(…) Puedes imaginarte mi alegría, mi orgullo y todo lo que quieras por esos sacerdotes que son heroicos hasta decir basta, alegres, humildes y dóciles. ¡Jamás encuentran tropiezo, nada es difícil, todo se puede! Para mi son estímulo permanente y fuente de maravillosa paz. ¡Otro gran milagro de la Gracia…!
Cuando pienso que pronto seremos veinte, la misión se me hace pequeña. ¡Son ahora cinco y atienden con frecuencia increíble, dadas las distancias y penalidades de los caminos, más de 100 iglesias repartidas en 16.000 Km2! De los datos de la estadística de la Curia, (y diario de viajes y labor que también llevamos), leía ayer y gozaba con toda el alma, que en estos meses de trabajo hemos hecho unos seis mil bautizos, entre otras cosas. ¿Verdad que es para quererlos a rabiar?
Son la admiración de estas gentes: no piden nada, se contentan con todo, comen lo que ellos, duermen en un rincón o en el camino, no tienen medida en nada que sea servir, atenderlos, quererlos. ¡Esta es la gracia y la garantía del éxito de sus tareas! Cuando ahora leo a San Pablo y sus andanzas evangélicas y miro a estos hermanos míos, siento envidia y unas ganas tremendas de imitarlos (…)
(…) Todos mis curicas están buenos gracias a Dios y a la Reina de los caminantes y al Santo Ángel Custodio. No es sólo por decirlo: a poco de llegar tuvieron que lanzarse a conocer, y luego atender la parte de territorio que les tocó en suerte: al principio y por unos días los acompañé yo (mientras se soltaban a montar a caballo y se hacían el ánimo a los caminos) y luego ellos a diario a sus tareas. A poco uno de ellos, galleguiño, salió disparado de la caballería y cuando despertó se encontró solo, molido todo el cuerpo y a más de cuatro horas de camino del primer poblado que tuvo que hacer a pie, pues no pudo volver a montar siquiera en su caballo…
Me avisaron (estaba lejos yo) y como no hay médicos y no se sabía qué podía tener “por dentro” (la noticia era que “el padrecito se golpeó duro”) fui lo más pronto que pude: quince horas a caballo a marchas forzadas.
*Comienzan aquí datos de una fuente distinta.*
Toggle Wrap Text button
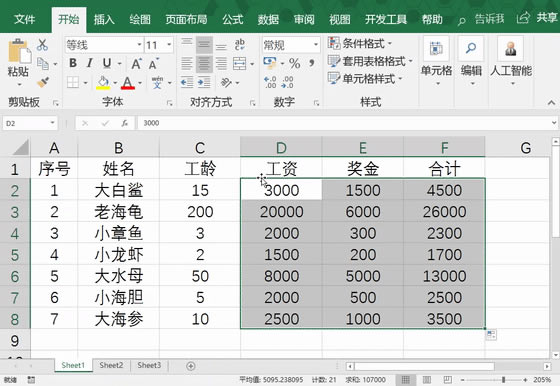 pos(239,45)
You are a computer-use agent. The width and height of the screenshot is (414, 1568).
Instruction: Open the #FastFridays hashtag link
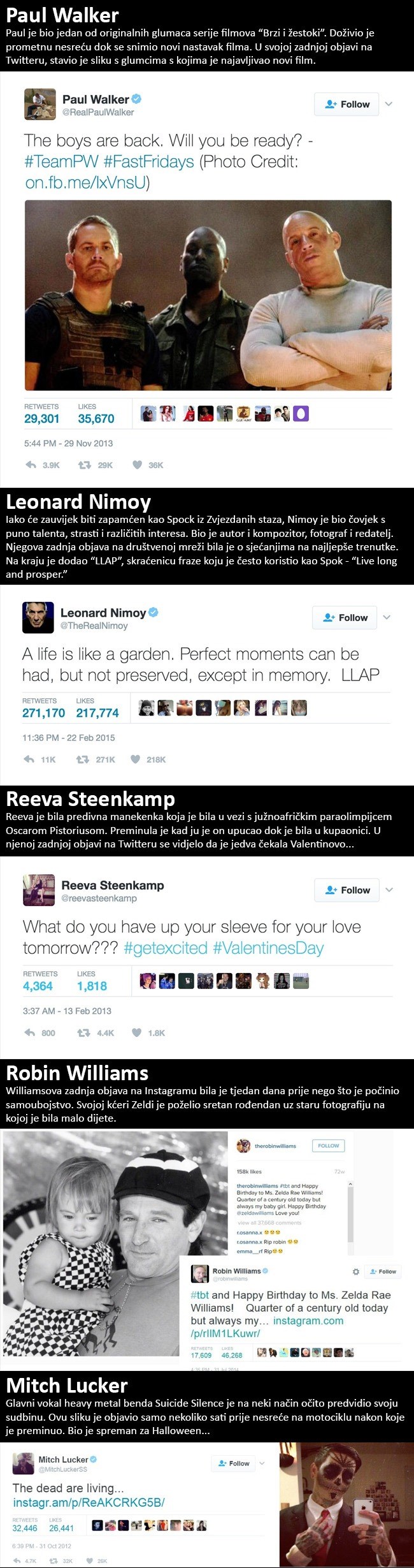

Lo encontré tan contento y satisfecho, lo miré bien y no tenía nada importante; me lo llevé a Yauyos, lo dejé allí de “descanso y decoloración” durante un par de semanas y otra vez al monte.
Ahora me dicen que monta mejor y más seguro que nunca y que “el Custodio le ha enseñado más en un porrazo que un profesor de equitación en diez años”. Y es verdad, todos hemos aprendido en la misma escuela y con el mismo maestro”.